Interview of the magazine TICHYS EINBLICK with the lawyer Ralf Höcker:
Question: More and more communities in Germany are allowing the call of the muezzin. In Herford, for example, a 37-year-old responds by making counter-noise with a pot and spoon. What are the chances of defending oneself in court against the call to prayer?
Ralf Höcker: The call to prayer has a direct impact on several basic rights. It is therefore in need of justification. And I have my doubts that such a justification can succeed especially in residential areas.
Q: Which basic rights do you mean exactly?

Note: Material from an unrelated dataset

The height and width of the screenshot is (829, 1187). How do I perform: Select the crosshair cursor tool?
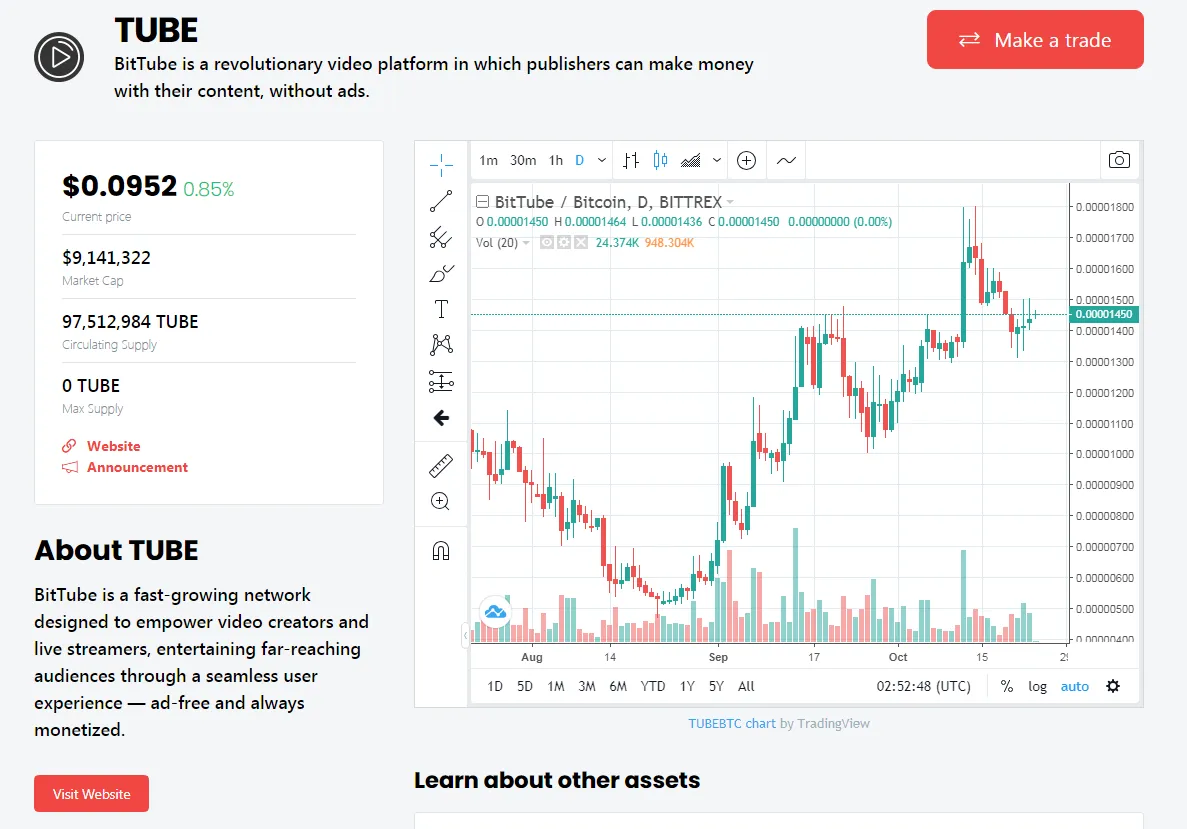[x=441, y=164]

R.H.: Article 4 of the Basic Law protects not only the religious freedom of Muslims but also the negative religious freedom of non-Muslims. In principle, no one must tolerate being compulsorily harassed with religious statements against his or her will. In any case, the fundamental right under Article 2 of the Basic Law to free development of the personality and, of course, regulations under the law on immission control are also affected. It is clear that these rights are affected if one is forced to listen to the muezzin call in his home. Whether they are also infringed, is once again another question. But I believe that there are very good reasons for this.
Q: Islamic communities argue: the church bells also ring for everyone – even for non-Christians.

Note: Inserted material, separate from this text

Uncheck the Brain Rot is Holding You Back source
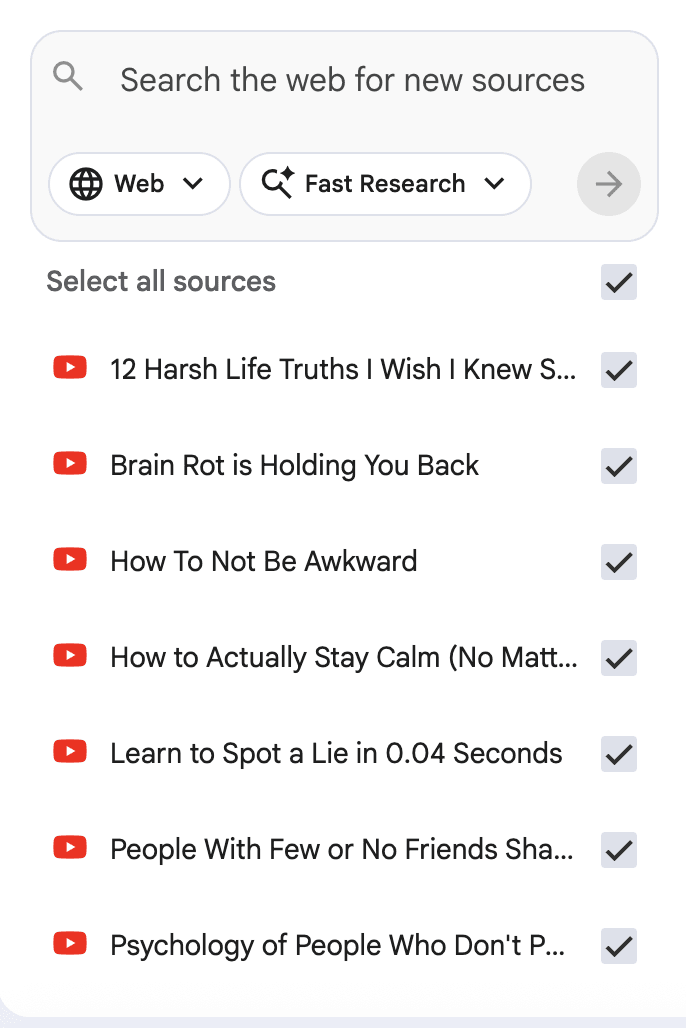The width and height of the screenshot is (686, 1028). pyautogui.click(x=619, y=466)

R.H.: There is a judgement of the Federal Administrative Court in 1983 on the ringing of bells, i.e. from a time when nobody here thought of a call of a muezzin. The court ruled that such a centuries-old ecclesiastical expression of life is acceptable even in a secularized society if it remains within the bounds of the conventional in terms of time, duration and intensity level. This is still valid today. The ears of average Central Europeans have become accustomed to the sound of church bells over centuries. They do not find it inharmonious and disturbing. Many people feel differently when they hear the muezzin’s call. Secondly, the fact that a church bell is one of the res sacrae speaks against the equal treatment of the muezzin call and church ringing.They are therefore holy objects that directly serve ritual acts and therefore enjoy particularly high protection. In legal literature it is rightly pointed out that the sound system of a mosque, on the other hand, is a mere technical device without any special legal status. Moreover, bells, unlike the muezzin, only make sounds that do not contain any direct message. In the call to prayer: ‘There is no god but Allah, and Mohammed is his prophet’, on the other hand, an assertion is made which can be offensive to a Christian or other religious adherents.Christians will be bothered by the fact that the Trinity of God is denied here, and an atheist can say all the more: I do not want to be bothered five times a day with public claims about the existence of an invisible fantasy being. Moreover, many Muslims also see the muezzin’s call as a dominant gesture that expresses a claim to power. One really cannot assume that this is the case with church bells.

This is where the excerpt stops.